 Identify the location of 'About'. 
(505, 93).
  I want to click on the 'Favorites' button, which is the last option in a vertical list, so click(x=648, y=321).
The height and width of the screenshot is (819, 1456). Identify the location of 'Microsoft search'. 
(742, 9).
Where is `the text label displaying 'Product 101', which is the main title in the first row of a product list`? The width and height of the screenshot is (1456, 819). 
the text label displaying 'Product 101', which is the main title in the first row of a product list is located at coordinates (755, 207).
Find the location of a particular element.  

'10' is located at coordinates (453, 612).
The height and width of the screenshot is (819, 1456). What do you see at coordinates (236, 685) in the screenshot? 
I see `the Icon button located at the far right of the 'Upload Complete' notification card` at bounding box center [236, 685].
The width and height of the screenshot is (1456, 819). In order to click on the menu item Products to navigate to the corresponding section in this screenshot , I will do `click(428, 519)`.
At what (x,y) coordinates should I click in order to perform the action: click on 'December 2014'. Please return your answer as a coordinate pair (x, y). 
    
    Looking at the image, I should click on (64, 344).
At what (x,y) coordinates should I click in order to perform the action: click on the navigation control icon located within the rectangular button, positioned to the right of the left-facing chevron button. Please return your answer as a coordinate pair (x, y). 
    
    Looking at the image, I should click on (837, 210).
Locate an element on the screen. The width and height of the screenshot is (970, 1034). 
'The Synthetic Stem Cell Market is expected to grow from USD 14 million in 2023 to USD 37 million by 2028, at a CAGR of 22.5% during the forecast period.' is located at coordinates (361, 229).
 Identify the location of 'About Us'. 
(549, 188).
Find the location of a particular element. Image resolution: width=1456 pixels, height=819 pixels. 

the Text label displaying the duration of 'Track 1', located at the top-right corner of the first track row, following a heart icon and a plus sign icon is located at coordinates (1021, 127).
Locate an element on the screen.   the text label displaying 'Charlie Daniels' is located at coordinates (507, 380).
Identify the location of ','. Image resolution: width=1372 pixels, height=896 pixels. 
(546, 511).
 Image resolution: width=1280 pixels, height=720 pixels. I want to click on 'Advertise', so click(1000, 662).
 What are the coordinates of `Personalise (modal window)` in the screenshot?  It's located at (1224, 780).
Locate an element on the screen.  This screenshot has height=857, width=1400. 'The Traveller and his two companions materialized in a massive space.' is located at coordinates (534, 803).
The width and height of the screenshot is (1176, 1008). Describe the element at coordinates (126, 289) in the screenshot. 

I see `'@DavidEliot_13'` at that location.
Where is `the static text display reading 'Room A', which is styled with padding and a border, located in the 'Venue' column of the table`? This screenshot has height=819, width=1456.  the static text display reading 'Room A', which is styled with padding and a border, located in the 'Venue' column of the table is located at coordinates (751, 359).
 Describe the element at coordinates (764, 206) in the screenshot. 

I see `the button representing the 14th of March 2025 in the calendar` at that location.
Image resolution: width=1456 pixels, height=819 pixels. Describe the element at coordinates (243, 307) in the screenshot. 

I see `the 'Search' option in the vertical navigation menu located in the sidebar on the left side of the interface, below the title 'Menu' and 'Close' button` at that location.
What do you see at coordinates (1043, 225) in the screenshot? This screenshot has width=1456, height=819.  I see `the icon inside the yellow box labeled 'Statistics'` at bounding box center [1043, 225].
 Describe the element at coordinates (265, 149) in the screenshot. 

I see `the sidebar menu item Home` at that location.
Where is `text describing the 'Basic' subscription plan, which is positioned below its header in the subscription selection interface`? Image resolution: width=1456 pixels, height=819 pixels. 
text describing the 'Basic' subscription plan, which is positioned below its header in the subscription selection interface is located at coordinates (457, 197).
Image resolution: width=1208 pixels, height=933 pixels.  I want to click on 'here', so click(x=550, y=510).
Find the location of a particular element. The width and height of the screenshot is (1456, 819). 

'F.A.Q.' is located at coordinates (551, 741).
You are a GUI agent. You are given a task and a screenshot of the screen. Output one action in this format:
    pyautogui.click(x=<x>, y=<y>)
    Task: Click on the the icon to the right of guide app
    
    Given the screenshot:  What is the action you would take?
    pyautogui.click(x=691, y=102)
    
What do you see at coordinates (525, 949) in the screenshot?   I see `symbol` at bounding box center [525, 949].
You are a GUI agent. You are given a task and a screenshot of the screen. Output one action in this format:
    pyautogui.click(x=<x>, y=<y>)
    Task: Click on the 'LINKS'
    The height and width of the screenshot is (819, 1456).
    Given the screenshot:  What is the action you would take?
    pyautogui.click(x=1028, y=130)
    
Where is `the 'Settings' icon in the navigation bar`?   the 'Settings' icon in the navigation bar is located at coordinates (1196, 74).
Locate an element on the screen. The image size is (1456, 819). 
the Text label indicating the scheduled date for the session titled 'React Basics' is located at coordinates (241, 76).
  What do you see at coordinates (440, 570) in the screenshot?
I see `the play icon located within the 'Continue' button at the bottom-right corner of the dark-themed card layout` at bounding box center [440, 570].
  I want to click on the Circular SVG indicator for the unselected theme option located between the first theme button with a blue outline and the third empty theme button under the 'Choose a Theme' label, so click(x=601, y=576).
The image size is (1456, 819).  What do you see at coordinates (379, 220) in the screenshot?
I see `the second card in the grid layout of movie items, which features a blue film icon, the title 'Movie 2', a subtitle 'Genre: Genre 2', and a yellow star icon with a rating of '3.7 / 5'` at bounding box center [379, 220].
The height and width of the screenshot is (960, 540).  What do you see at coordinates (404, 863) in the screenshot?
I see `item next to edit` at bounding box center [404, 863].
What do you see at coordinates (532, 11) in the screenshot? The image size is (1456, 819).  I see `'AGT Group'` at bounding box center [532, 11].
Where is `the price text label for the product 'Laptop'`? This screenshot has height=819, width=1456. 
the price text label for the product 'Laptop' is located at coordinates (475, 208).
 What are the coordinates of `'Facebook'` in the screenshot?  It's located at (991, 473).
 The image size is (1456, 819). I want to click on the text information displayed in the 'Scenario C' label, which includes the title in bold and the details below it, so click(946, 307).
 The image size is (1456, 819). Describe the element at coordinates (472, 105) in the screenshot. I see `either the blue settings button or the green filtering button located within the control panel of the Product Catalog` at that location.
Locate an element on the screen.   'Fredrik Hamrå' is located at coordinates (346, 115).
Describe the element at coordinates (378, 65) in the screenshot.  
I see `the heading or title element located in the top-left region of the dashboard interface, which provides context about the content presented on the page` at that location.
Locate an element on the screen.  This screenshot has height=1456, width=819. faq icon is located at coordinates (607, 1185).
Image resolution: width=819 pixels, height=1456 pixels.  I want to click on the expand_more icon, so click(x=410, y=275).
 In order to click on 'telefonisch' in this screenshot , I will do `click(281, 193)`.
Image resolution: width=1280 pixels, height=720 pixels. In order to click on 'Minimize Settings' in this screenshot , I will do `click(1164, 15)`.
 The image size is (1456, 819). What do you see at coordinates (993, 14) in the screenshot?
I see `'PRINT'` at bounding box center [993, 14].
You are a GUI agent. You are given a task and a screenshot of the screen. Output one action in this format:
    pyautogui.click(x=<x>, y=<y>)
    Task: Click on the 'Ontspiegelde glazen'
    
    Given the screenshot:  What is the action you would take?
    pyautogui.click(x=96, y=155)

* * * * *

● EXERCISE
Write these rows as a numbered list, leaving out the blank lines.

● RESULT OF THIS EXERCISE
1.  Identify the location of 'About'. 
2. (505, 93).
3.   I want to click on the 'Favorites' button, which is the last option in a vertical list, so click(x=648, y=321).
4. The height and width of the screenshot is (819, 1456). Identify the location of 'Microsoft search'. 
5. (742, 9).
6. Where is `the text label displaying 'Product 101', which is the main title in the first row of a product list`? The width and height of the screenshot is (1456, 819). 
7. the text label displaying 'Product 101', which is the main title in the first row of a product list is located at coordinates (755, 207).
8. Find the location of a particular element.  
9. '10' is located at coordinates (453, 612).
10. The height and width of the screenshot is (819, 1456). What do you see at coordinates (236, 685) in the screenshot? 
11. I see `the Icon button located at the far right of the 'Upload Complete' notification card` at bounding box center [236, 685].
12. The width and height of the screenshot is (1456, 819). In order to click on the menu item Products to navigate to the corresponding section in this screenshot , I will do `click(428, 519)`.
13. At what (x,y) coordinates should I click in order to perform the action: click on 'December 2014'. Please return your answer as a coordinate pair (x, y). 
14.     Looking at the image, I should click on (64, 344).
15. At what (x,y) coordinates should I click in order to perform the action: click on the navigation control icon located within the rectangular button, positioned to the right of the left-facing chevron button. Please return your answer as a coordinate pair (x, y). 
16.     Looking at the image, I should click on (837, 210).
17. Locate an element on the screen. The width and height of the screenshot is (970, 1034). 
18. 'The Synthetic Stem Cell Market is expected to grow from USD 14 million in 2023 to USD 37 million by 2028, at a CAGR of 22.5% during the forecast period.' is located at coordinates (361, 229).
19.  Identify the location of 'About Us'. 
20. (549, 188).
21. Find the location of a particular element. Image resolution: width=1456 pixels, height=819 pixels. 
22. the Text label displaying the duration of 'Track 1', located at the top-right corner of the first track row, following a heart icon and a plus sign icon is located at coordinates (1021, 127).
23. Locate an element on the screen.   the text label displaying 'Charlie Daniels' is located at coordinates (507, 380).
24. Identify the location of ','. Image resolution: width=1372 pixels, height=896 pixels. 
25. (546, 511).
26.  Image resolution: width=1280 pixels, height=720 pixels. I want to click on 'Advertise', so click(1000, 662).
27.  What are the coordinates of `Personalise (modal window)` in the screenshot?  It's located at (1224, 780).
28. Locate an element on the screen.  This screenshot has height=857, width=1400. 'The Traveller and his two companions materialized in a massive space.' is located at coordinates (534, 803).
29. The width and height of the screenshot is (1176, 1008). Describe the element at coordinates (126, 289) in the screenshot. 
30. I see `'@DavidEliot_13'` at that location.
31. Where is `the static text display reading 'Room A', which is styled with padding and a border, located in the 'Venue' column of the table`? This screenshot has height=819, width=1456.  the static text display reading 'Room A', which is styled with padding and a border, located in the 'Venue' column of the table is located at coordinates (751, 359).
32.  Describe the element at coordinates (764, 206) in the screenshot. 
33. I see `the button representing the 14th of March 2025 in the calendar` at that location.
34. Image resolution: width=1456 pixels, height=819 pixels. Describe the element at coordinates (243, 307) in the screenshot. 
35. I see `the 'Search' option in the vertical navigation menu located in the sidebar on the left side of the interface, below the title 'Menu' and 'Close' button` at that location.
36. What do you see at coordinates (1043, 225) in the screenshot? This screenshot has width=1456, height=819.  I see `the icon inside the yellow box labeled 'Statistics'` at bounding box center [1043, 225].
37.  Describe the element at coordinates (265, 149) in the screenshot. 
38. I see `the sidebar menu item Home` at that location.
39. Where is `text describing the 'Basic' subscription plan, which is positioned below its header in the subscription selection interface`? Image resolution: width=1456 pixels, height=819 pixels. 
40. text describing the 'Basic' subscription plan, which is positioned below its header in the subscription selection interface is located at coordinates (457, 197).
41. Image resolution: width=1208 pixels, height=933 pixels.  I want to click on 'here', so click(x=550, y=510).
42. Find the location of a particular element. The width and height of the screenshot is (1456, 819). 
43. 'F.A.Q.' is located at coordinates (551, 741).
44. You are a GUI agent. You are given a task and a screenshot of the screen. Output one action in this format:
45.     pyautogui.click(x=<x>, y=<y>)
46.     Task: Click on the the icon to the right of guide app
47.     Given the screenshot:  What is the action you would take?
48.     pyautogui.click(x=691, y=102)
49. What do you see at coordinates (525, 949) in the screenshot?   I see `symbol` at bounding box center [525, 949].
50. You are a GUI agent. You are given a task and a screenshot of the screen. Output one action in this format:
51.     pyautogui.click(x=<x>, y=<y>)
52.     Task: Click on the 'LINKS'
53.     The height and width of the screenshot is (819, 1456).
54.     Given the screenshot:  What is the action you would take?
55.     pyautogui.click(x=1028, y=130)
56. Where is `the 'Settings' icon in the navigation bar`?   the 'Settings' icon in the navigation bar is located at coordinates (1196, 74).
57. Locate an element on the screen. The image size is (1456, 819). 
58. the Text label indicating the scheduled date for the session titled 'React Basics' is located at coordinates (241, 76).
59.   What do you see at coordinates (440, 570) in the screenshot?
60. I see `the play icon located within the 'Continue' button at the bottom-right corner of the dark-themed card layout` at bounding box center [440, 570].
61.   I want to click on the Circular SVG indicator for the unselected theme option located between the first theme button with a blue outline and the third empty theme button under the 'Choose a Theme' label, so click(x=601, y=576).
62. The image size is (1456, 819).  What do you see at coordinates (379, 220) in the screenshot?
63. I see `the second card in the grid layout of movie items, which features a blue film icon, the title 'Movie 2', a subtitle 'Genre: Genre 2', and a yellow star icon with a rating of '3.7 / 5'` at bounding box center [379, 220].
64. The height and width of the screenshot is (960, 540).  What do you see at coordinates (404, 863) in the screenshot?
65. I see `item next to edit` at bounding box center [404, 863].
66. What do you see at coordinates (532, 11) in the screenshot? The image size is (1456, 819).  I see `'AGT Group'` at bounding box center [532, 11].
67. Where is `the price text label for the product 'Laptop'`? This screenshot has height=819, width=1456. 
68. the price text label for the product 'Laptop' is located at coordinates (475, 208).
69.  What are the coordinates of `'Facebook'` in the screenshot?  It's located at (991, 473).
70.  The image size is (1456, 819). I want to click on the text information displayed in the 'Scenario C' label, which includes the title in bold and the details below it, so click(946, 307).
71.  The image size is (1456, 819). Describe the element at coordinates (472, 105) in the screenshot. I see `either the blue settings button or the green filtering button located within the control panel of the Product Catalog` at that location.
72. Locate an element on the screen.   'Fredrik Hamrå' is located at coordinates (346, 115).
73. Describe the element at coordinates (378, 65) in the screenshot.  
74. I see `the heading or title element located in the top-left region of the dashboard interface, which provides context about the content presented on the page` at that location.
75. Locate an element on the screen.  This screenshot has height=1456, width=819. faq icon is located at coordinates (607, 1185).
76. Image resolution: width=819 pixels, height=1456 pixels.  I want to click on the expand_more icon, so click(x=410, y=275).
77.  In order to click on 'telefonisch' in this screenshot , I will do `click(281, 193)`.
78. Image resolution: width=1280 pixels, height=720 pixels. In order to click on 'Minimize Settings' in this screenshot , I will do `click(1164, 15)`.
79.  The image size is (1456, 819). What do you see at coordinates (993, 14) in the screenshot?
80. I see `'PRINT'` at bounding box center [993, 14].
81. You are a GUI agent. You are given a task and a screenshot of the screen. Output one action in this format:
82.     pyautogui.click(x=<x>, y=<y>)
83.     Task: Click on the 'Ontspiegelde glazen'
84.     Given the screenshot:  What is the action you would take?
85.     pyautogui.click(x=96, y=155)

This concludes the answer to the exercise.